**Your task:**
Copy exactly the lines of the data below that run from the line holding "Task: Click the circle icon next to 发货人信息管理" through the line holding "You are a computer-use agent. Screen", both ends included.
==== Data to examine ====
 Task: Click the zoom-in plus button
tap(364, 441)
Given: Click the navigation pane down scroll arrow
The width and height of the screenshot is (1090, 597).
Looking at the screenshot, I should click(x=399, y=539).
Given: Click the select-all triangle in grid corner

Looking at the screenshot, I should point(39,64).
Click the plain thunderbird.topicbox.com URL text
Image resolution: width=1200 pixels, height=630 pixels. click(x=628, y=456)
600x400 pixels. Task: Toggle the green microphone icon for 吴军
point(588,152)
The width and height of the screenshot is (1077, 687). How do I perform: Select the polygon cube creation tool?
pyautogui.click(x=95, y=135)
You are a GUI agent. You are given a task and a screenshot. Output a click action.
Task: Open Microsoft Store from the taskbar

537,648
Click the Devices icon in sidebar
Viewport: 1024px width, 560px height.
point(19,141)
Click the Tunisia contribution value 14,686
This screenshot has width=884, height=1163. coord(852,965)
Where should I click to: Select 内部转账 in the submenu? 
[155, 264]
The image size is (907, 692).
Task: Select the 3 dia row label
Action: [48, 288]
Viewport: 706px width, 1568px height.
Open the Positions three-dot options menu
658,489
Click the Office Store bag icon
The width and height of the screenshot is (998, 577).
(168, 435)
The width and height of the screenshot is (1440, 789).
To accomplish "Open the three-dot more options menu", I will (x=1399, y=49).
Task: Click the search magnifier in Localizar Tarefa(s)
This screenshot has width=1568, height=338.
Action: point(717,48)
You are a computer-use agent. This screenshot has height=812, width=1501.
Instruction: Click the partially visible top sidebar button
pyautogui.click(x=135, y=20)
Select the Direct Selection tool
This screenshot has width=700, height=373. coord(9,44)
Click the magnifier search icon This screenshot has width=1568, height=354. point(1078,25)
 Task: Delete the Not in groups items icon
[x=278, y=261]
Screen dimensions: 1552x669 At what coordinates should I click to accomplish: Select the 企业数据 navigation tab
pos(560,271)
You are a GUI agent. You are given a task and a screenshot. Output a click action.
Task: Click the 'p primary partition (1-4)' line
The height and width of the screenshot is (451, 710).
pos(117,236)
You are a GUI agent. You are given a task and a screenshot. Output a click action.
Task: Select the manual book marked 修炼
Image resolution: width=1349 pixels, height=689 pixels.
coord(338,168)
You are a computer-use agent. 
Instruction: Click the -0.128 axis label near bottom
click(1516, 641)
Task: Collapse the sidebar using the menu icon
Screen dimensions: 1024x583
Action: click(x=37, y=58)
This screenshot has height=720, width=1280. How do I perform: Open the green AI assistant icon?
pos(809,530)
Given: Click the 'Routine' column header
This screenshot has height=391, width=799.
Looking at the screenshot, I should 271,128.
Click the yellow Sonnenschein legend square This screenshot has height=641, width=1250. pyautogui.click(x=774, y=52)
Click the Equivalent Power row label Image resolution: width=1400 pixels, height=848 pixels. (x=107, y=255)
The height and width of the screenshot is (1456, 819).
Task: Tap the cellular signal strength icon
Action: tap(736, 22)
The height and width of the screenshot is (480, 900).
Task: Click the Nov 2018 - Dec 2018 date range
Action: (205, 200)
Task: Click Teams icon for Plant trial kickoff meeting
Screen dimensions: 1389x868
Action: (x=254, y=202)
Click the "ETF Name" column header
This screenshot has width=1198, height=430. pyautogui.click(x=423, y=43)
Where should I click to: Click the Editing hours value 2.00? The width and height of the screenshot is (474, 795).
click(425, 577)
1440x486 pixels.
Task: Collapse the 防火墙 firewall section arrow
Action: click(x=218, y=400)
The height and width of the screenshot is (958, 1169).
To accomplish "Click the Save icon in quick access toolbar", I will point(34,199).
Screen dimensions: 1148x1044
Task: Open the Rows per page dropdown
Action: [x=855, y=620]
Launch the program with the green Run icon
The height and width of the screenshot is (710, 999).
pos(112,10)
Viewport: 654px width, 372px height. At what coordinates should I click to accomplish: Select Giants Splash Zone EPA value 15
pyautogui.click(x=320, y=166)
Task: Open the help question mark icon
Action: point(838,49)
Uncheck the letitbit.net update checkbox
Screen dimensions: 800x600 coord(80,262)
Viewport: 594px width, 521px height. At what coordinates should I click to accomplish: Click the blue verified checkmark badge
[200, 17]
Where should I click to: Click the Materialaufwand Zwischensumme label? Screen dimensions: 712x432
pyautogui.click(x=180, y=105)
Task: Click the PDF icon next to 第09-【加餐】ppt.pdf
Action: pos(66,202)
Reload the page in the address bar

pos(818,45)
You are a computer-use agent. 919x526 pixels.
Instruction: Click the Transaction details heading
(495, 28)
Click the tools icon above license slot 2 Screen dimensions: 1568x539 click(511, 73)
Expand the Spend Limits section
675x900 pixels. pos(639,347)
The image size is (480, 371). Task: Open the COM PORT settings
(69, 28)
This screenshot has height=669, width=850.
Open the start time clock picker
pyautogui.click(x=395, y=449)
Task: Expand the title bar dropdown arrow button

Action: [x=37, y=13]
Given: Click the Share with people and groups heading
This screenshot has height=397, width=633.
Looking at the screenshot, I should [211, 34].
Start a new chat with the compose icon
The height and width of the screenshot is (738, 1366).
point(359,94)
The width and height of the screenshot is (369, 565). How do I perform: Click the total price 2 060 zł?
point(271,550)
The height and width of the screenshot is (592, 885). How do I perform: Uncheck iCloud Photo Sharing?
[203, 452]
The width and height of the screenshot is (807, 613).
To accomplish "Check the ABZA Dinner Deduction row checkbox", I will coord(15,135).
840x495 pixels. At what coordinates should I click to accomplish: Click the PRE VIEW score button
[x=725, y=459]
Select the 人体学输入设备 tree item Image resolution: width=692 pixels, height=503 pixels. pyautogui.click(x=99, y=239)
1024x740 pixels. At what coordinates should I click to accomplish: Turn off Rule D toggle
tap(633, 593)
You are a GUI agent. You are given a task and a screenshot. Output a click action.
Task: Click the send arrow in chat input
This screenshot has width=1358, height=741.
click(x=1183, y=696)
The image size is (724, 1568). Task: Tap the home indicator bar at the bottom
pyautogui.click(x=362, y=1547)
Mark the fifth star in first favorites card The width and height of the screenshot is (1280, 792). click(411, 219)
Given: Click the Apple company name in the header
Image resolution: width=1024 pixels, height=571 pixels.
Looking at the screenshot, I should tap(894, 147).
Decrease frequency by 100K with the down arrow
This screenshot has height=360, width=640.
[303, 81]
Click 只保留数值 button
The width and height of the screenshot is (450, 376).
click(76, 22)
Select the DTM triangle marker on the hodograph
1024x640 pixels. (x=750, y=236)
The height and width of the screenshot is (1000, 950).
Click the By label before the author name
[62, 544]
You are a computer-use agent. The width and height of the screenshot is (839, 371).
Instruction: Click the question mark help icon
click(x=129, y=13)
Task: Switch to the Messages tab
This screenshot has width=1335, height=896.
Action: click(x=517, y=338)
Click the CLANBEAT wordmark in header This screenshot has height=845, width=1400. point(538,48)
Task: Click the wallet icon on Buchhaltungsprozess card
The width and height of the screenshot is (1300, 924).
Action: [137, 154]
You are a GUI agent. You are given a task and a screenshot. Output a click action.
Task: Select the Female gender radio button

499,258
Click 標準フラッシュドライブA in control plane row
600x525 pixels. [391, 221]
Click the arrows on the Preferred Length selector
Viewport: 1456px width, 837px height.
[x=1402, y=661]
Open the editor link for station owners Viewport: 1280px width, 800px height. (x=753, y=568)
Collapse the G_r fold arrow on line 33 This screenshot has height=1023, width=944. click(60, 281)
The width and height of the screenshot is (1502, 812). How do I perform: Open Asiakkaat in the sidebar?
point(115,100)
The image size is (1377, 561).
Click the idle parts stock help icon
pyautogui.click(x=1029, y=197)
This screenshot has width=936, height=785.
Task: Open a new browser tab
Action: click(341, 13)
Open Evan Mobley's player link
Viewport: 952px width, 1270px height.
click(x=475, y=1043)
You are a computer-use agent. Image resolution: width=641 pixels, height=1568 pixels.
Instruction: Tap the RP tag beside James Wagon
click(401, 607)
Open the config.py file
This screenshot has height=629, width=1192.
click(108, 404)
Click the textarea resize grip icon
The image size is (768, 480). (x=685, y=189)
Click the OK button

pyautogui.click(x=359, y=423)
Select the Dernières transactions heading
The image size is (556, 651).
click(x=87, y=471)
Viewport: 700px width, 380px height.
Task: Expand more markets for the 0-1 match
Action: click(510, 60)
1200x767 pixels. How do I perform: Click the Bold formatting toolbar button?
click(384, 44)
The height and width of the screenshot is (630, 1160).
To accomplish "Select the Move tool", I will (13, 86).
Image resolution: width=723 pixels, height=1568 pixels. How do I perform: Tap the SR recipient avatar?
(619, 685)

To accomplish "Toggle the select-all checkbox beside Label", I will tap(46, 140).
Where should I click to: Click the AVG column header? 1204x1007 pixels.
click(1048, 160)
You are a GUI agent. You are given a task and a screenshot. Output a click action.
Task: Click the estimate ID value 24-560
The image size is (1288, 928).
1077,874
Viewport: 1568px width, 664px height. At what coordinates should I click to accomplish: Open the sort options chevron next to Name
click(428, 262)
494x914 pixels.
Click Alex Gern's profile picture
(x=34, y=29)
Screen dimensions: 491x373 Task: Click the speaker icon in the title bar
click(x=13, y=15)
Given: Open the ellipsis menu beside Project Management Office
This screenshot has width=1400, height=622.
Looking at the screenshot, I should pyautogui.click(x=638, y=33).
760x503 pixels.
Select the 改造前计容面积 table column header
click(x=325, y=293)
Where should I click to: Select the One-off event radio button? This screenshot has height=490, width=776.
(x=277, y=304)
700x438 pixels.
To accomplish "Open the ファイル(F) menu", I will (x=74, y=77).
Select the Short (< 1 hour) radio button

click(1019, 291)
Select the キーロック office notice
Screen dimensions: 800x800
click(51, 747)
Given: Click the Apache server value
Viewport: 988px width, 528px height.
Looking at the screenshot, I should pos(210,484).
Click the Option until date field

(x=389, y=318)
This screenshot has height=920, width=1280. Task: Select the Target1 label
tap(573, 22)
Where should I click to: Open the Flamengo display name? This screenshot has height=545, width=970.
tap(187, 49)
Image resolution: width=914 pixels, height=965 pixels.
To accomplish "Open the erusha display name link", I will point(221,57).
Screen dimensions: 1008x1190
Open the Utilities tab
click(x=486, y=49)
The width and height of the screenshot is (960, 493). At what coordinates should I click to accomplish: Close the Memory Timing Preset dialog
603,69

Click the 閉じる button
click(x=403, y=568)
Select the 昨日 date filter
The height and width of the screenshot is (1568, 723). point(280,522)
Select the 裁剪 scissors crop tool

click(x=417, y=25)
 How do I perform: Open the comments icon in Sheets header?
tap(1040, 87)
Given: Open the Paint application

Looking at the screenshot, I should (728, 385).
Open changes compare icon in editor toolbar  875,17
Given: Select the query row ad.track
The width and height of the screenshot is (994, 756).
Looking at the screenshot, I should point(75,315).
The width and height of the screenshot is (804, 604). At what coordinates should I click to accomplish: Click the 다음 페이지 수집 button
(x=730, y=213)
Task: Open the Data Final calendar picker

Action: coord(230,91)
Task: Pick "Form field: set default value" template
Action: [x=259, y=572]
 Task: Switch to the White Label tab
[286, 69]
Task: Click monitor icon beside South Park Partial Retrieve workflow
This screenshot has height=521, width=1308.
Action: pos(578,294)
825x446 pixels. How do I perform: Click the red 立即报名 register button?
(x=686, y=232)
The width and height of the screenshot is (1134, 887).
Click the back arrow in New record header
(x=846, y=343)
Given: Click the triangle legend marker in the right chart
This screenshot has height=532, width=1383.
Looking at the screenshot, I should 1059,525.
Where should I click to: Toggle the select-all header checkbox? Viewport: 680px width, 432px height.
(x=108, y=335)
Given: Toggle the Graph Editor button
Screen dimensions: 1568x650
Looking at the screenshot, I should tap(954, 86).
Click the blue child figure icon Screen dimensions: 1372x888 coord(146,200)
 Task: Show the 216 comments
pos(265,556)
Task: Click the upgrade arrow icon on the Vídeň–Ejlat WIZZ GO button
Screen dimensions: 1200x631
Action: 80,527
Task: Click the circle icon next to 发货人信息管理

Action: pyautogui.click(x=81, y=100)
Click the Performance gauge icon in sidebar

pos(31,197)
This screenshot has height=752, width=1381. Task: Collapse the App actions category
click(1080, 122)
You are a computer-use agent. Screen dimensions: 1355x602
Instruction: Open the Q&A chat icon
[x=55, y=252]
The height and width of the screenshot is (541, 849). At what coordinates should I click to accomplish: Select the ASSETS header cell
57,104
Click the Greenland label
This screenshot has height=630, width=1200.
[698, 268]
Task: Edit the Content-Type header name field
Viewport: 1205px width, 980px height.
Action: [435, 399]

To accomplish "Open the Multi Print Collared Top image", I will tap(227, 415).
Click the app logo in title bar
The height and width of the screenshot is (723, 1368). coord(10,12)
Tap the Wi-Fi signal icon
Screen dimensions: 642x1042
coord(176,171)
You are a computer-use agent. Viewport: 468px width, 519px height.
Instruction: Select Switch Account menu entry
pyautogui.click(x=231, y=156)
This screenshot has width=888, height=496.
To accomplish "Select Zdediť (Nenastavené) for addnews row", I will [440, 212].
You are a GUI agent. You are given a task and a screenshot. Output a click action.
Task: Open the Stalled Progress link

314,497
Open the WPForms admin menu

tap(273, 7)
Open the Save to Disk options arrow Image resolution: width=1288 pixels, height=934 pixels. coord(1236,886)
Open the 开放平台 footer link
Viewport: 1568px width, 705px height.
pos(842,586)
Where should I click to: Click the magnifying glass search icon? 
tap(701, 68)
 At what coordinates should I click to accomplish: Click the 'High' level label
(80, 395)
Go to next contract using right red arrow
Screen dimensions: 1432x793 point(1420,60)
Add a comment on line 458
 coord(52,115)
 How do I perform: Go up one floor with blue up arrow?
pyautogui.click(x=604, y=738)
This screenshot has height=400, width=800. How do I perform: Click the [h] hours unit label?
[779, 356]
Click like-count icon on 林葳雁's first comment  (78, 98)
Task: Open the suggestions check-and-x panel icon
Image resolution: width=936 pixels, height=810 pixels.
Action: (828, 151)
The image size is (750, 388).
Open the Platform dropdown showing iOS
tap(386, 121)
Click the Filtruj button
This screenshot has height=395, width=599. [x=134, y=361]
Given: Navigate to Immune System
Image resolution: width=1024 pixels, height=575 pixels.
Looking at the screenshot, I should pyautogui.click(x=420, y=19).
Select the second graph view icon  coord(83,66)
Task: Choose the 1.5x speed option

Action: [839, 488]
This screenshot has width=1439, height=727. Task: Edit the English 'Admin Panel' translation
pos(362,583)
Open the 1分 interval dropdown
====
**Solution to this exercise:**
Task: Click the circle icon next to 发货人信息管理

Action: pyautogui.click(x=81, y=100)
Click the Performance gauge icon in sidebar

pos(31,197)
This screenshot has height=752, width=1381. Task: Collapse the App actions category
click(1080, 122)
You are a computer-use agent. Screen dimensions: 1355x602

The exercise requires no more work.